Art.161 - Domanda di concordato
La domanda per l'ammissione alla procedura di concordato preventivo è proposta con ricorso, sottoscritto dal debitore, al tribunale del luogo in cui l’impresa ha la propria sede principale; il trasferimento della stessa intervenuto nell'anno antecedente al deposito del ricorso non rileva ai fini della individuazione della competenza.
Il debitore deve presentare con il ricorso:
a)una aggiornata relazione sulla situazione patrimoniale, economica e finanziaria dell'impresa;
b)uno stato analitico ed estimativo delle attività e l'elenco nominativo dei creditori, con l'indicazione dei rispettivi crediti e delle cause di prelazione;
c)l'elenco dei titolari dei diritti reali o personali su beni di proprietà o in possesso del debitore;
d)il valore dei beni e i creditori particolari degli eventuali soci illimitatamente responsabili.
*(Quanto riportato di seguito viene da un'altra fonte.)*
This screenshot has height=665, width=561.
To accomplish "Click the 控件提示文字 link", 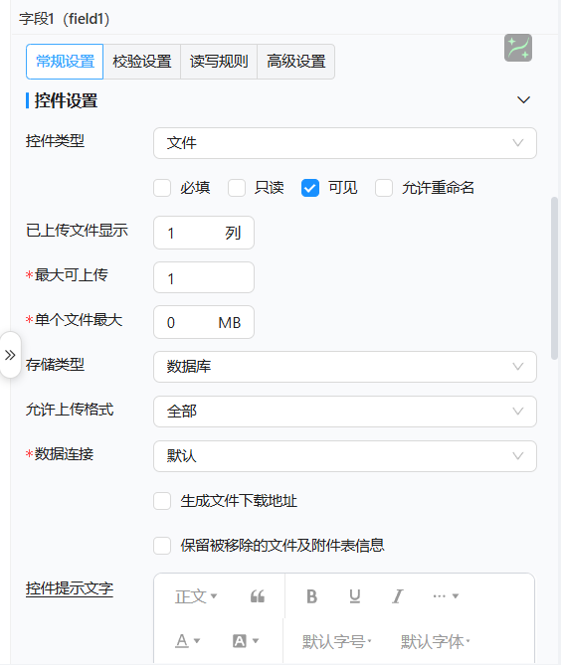I will coord(70,588).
Il piano e la documentazione di cui ai commi precedenti devono essere accompagnati dalla relazione di un professionista in possesso dei requisiti di cui all’art. 67, terzo comma, lett. d), che attesti la veridicità dei dati aziendali e la fattibilità del piano medesimo.
Per la società la domanda deve essere approvata e sottoscritta a norma dell'articolo 152.
La domanda di concordato è comunicata al pubblico ministero.